**WRITTEN TASK:**
Copy out each of the following records word for word, keeping every line in its original order.

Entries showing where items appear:
§ §
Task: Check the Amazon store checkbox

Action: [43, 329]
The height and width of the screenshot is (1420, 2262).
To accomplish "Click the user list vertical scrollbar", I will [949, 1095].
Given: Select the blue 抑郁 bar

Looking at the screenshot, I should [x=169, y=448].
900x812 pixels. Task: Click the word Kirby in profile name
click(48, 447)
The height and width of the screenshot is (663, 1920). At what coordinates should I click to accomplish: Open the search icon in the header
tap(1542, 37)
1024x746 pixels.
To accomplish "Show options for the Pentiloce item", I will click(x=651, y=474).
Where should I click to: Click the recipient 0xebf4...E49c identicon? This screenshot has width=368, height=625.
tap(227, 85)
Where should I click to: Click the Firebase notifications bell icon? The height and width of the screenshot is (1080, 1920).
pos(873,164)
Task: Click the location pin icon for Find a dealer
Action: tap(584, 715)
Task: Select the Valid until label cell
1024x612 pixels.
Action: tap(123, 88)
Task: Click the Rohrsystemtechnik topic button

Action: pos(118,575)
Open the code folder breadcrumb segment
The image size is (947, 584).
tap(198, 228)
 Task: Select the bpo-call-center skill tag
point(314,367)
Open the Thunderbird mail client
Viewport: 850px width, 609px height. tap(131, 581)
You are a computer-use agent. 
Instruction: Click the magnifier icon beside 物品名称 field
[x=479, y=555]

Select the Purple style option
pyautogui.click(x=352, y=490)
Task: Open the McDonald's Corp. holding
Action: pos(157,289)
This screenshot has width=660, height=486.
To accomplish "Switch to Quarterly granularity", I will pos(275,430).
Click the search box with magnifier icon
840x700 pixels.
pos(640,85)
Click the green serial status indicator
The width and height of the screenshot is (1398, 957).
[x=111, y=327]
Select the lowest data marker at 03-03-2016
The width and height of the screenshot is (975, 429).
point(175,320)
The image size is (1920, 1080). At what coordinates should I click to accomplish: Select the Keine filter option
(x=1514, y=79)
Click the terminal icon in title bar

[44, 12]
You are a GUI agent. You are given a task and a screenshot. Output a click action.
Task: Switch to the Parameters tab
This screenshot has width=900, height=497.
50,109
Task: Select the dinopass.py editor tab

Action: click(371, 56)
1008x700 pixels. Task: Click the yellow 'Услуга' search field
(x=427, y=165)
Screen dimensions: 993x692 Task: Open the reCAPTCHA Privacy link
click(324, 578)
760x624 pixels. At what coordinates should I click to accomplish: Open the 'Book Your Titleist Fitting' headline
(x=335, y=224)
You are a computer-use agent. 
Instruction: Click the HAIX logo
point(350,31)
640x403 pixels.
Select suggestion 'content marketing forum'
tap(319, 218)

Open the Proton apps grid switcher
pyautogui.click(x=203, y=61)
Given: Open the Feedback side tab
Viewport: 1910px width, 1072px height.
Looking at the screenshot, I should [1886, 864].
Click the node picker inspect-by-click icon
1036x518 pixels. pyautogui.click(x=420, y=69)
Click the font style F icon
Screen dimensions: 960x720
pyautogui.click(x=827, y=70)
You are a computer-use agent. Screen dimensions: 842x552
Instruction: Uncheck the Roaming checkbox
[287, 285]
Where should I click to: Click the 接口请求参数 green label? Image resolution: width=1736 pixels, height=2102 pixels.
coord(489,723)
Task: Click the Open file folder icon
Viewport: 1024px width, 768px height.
§ §
**RESPONSE TO THE TASK:**
Task: Check the Amazon store checkbox

Action: [43, 329]
The height and width of the screenshot is (1420, 2262).
To accomplish "Click the user list vertical scrollbar", I will [949, 1095].
Given: Select the blue 抑郁 bar

Looking at the screenshot, I should [x=169, y=448].
900x812 pixels. Task: Click the word Kirby in profile name
click(48, 447)
The height and width of the screenshot is (663, 1920). At what coordinates should I click to accomplish: Open the search icon in the header
tap(1542, 37)
1024x746 pixels.
To accomplish "Show options for the Pentiloce item", I will click(x=651, y=474).
Where should I click to: Click the recipient 0xebf4...E49c identicon? This screenshot has width=368, height=625.
tap(227, 85)
Where should I click to: Click the Firebase notifications bell icon? The height and width of the screenshot is (1080, 1920).
pos(873,164)
Task: Click the location pin icon for Find a dealer
Action: tap(584, 715)
Task: Select the Valid until label cell
1024x612 pixels.
Action: tap(123, 88)
Task: Click the Rohrsystemtechnik topic button

Action: pos(118,575)
Open the code folder breadcrumb segment
The image size is (947, 584).
tap(198, 228)
 Task: Select the bpo-call-center skill tag
point(314,367)
Open the Thunderbird mail client
Viewport: 850px width, 609px height. tap(131, 581)
You are a computer-use agent. 
Instruction: Click the magnifier icon beside 物品名称 field
[x=479, y=555]

Select the Purple style option
pyautogui.click(x=352, y=490)
Task: Open the McDonald's Corp. holding
Action: pos(157,289)
This screenshot has width=660, height=486.
To accomplish "Switch to Quarterly granularity", I will pos(275,430).
Click the search box with magnifier icon
840x700 pixels.
pos(640,85)
Click the green serial status indicator
The width and height of the screenshot is (1398, 957).
[x=111, y=327]
Select the lowest data marker at 03-03-2016
The width and height of the screenshot is (975, 429).
point(175,320)
The image size is (1920, 1080). At what coordinates should I click to accomplish: Select the Keine filter option
(x=1514, y=79)
Click the terminal icon in title bar

[44, 12]
You are a GUI agent. You are given a task and a screenshot. Output a click action.
Task: Switch to the Parameters tab
This screenshot has width=900, height=497.
50,109
Task: Select the dinopass.py editor tab

Action: click(371, 56)
1008x700 pixels. Task: Click the yellow 'Услуга' search field
(x=427, y=165)
Screen dimensions: 993x692 Task: Open the reCAPTCHA Privacy link
click(324, 578)
760x624 pixels. At what coordinates should I click to accomplish: Open the 'Book Your Titleist Fitting' headline
(x=335, y=224)
You are a computer-use agent. 
Instruction: Click the HAIX logo
point(350,31)
640x403 pixels.
Select suggestion 'content marketing forum'
tap(319, 218)

Open the Proton apps grid switcher
pyautogui.click(x=203, y=61)
Given: Open the Feedback side tab
Viewport: 1910px width, 1072px height.
Looking at the screenshot, I should [1886, 864].
Click the node picker inspect-by-click icon
1036x518 pixels. pyautogui.click(x=420, y=69)
Click the font style F icon
Screen dimensions: 960x720
pyautogui.click(x=827, y=70)
You are a computer-use agent. Screen dimensions: 842x552
Instruction: Uncheck the Roaming checkbox
[287, 285]
Where should I click to: Click the 接口请求参数 green label? Image resolution: width=1736 pixels, height=2102 pixels.
coord(489,723)
Task: Click the Open file folder icon
Viewport: 1024px width, 768px height.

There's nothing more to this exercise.